Print out all of the data below, keeping it identical to the original.

════════════════

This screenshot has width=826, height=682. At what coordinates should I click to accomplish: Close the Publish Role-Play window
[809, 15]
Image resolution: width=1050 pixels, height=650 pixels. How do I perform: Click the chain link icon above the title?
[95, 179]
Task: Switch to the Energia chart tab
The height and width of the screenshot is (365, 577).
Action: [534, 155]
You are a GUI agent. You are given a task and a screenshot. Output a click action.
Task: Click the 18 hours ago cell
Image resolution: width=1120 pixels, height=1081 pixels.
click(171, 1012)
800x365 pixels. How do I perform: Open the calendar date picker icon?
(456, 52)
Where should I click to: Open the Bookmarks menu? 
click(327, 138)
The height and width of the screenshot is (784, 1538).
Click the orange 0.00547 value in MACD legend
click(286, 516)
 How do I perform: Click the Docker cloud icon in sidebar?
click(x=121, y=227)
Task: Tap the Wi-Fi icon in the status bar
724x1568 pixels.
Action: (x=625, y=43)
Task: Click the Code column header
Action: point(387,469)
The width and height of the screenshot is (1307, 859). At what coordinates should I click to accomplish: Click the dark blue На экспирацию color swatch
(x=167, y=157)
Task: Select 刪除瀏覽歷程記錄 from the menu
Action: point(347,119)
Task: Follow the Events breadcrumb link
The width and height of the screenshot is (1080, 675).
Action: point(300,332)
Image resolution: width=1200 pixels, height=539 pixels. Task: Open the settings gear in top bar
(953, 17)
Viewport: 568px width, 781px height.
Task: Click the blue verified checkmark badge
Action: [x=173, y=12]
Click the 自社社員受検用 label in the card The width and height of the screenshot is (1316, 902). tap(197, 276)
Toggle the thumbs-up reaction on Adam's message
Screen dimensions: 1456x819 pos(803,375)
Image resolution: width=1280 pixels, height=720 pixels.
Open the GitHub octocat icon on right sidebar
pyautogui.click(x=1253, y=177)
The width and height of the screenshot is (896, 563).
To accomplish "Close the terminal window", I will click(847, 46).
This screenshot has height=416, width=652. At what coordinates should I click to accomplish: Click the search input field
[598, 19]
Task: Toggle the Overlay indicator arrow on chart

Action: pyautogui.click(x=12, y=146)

════════════════

-- Answer to this problem --
This screenshot has width=826, height=682. At what coordinates should I click to accomplish: Close the Publish Role-Play window
[809, 15]
Image resolution: width=1050 pixels, height=650 pixels. How do I perform: Click the chain link icon above the title?
[95, 179]
Task: Switch to the Energia chart tab
The height and width of the screenshot is (365, 577).
Action: [534, 155]
You are a GUI agent. You are given a task and a screenshot. Output a click action.
Task: Click the 18 hours ago cell
Image resolution: width=1120 pixels, height=1081 pixels.
click(171, 1012)
800x365 pixels. How do I perform: Open the calendar date picker icon?
(456, 52)
Where should I click to: Open the Bookmarks menu? 
click(327, 138)
The height and width of the screenshot is (784, 1538).
Click the orange 0.00547 value in MACD legend
click(286, 516)
 How do I perform: Click the Docker cloud icon in sidebar?
click(x=121, y=227)
Task: Tap the Wi-Fi icon in the status bar
724x1568 pixels.
Action: (x=625, y=43)
Task: Click the Code column header
Action: point(387,469)
The width and height of the screenshot is (1307, 859). At what coordinates should I click to accomplish: Click the dark blue На экспирацию color swatch
(x=167, y=157)
Task: Select 刪除瀏覽歷程記錄 from the menu
Action: point(347,119)
Task: Follow the Events breadcrumb link
The width and height of the screenshot is (1080, 675).
Action: point(300,332)
Image resolution: width=1200 pixels, height=539 pixels. Task: Open the settings gear in top bar
(953, 17)
Viewport: 568px width, 781px height.
Task: Click the blue verified checkmark badge
Action: [x=173, y=12]
Click the 自社社員受検用 label in the card The width and height of the screenshot is (1316, 902). tap(197, 276)
Toggle the thumbs-up reaction on Adam's message
Screen dimensions: 1456x819 pos(803,375)
Image resolution: width=1280 pixels, height=720 pixels.
Open the GitHub octocat icon on right sidebar
pyautogui.click(x=1253, y=177)
The width and height of the screenshot is (896, 563).
To accomplish "Close the terminal window", I will click(847, 46).
This screenshot has height=416, width=652. At what coordinates should I click to accomplish: Click the search input field
[598, 19]
Task: Toggle the Overlay indicator arrow on chart

Action: pyautogui.click(x=12, y=146)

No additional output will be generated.